Start of Given records

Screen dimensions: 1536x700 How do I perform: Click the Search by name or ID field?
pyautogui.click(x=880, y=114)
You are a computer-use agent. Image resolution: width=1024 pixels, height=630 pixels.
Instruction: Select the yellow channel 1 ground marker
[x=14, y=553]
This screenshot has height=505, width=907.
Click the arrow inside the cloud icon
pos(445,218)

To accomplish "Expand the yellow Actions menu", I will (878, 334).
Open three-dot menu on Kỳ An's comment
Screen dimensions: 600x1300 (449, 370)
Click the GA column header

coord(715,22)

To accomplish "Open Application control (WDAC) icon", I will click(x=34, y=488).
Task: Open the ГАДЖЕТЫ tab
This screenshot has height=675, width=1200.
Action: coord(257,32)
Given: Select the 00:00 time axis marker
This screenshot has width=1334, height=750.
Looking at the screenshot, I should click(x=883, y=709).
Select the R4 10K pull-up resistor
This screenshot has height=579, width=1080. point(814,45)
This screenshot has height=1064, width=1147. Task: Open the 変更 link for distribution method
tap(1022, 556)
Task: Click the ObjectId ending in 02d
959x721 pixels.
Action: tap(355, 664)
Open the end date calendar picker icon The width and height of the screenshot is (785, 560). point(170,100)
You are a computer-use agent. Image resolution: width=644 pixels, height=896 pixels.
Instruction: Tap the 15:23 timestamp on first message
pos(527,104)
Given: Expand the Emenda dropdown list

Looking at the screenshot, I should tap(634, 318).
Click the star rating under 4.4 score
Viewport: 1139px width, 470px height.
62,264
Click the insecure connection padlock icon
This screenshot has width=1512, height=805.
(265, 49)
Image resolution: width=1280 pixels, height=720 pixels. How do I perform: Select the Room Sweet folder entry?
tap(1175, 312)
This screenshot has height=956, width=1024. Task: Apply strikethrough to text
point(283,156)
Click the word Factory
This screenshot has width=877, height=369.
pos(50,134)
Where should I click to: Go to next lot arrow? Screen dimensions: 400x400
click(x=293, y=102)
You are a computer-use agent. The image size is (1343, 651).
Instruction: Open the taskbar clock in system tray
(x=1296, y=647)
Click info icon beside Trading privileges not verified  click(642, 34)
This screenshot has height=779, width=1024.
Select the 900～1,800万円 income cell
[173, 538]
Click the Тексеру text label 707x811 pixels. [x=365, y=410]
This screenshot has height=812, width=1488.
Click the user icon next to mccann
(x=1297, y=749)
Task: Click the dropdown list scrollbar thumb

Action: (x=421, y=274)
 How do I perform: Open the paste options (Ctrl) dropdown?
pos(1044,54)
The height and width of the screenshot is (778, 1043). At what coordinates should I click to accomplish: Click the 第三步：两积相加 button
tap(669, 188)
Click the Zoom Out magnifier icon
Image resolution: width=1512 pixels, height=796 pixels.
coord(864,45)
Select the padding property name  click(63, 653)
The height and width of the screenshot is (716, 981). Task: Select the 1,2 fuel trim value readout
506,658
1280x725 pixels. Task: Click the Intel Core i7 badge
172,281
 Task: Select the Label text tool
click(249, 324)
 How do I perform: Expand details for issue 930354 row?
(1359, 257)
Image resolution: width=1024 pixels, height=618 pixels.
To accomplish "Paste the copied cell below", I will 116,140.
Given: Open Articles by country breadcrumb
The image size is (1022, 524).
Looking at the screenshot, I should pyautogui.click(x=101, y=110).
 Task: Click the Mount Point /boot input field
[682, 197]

End of Given records

[Problem]: Copy all lines of the material above where the string "agent" occurs.

[Response to this task]:
You are a computer-use agent. Image resolution: width=1024 pixels, height=630 pixels.
You are a computer-use agent. Image resolution: width=644 pixels, height=896 pixels.
You are a computer-use agent. The image size is (1343, 651).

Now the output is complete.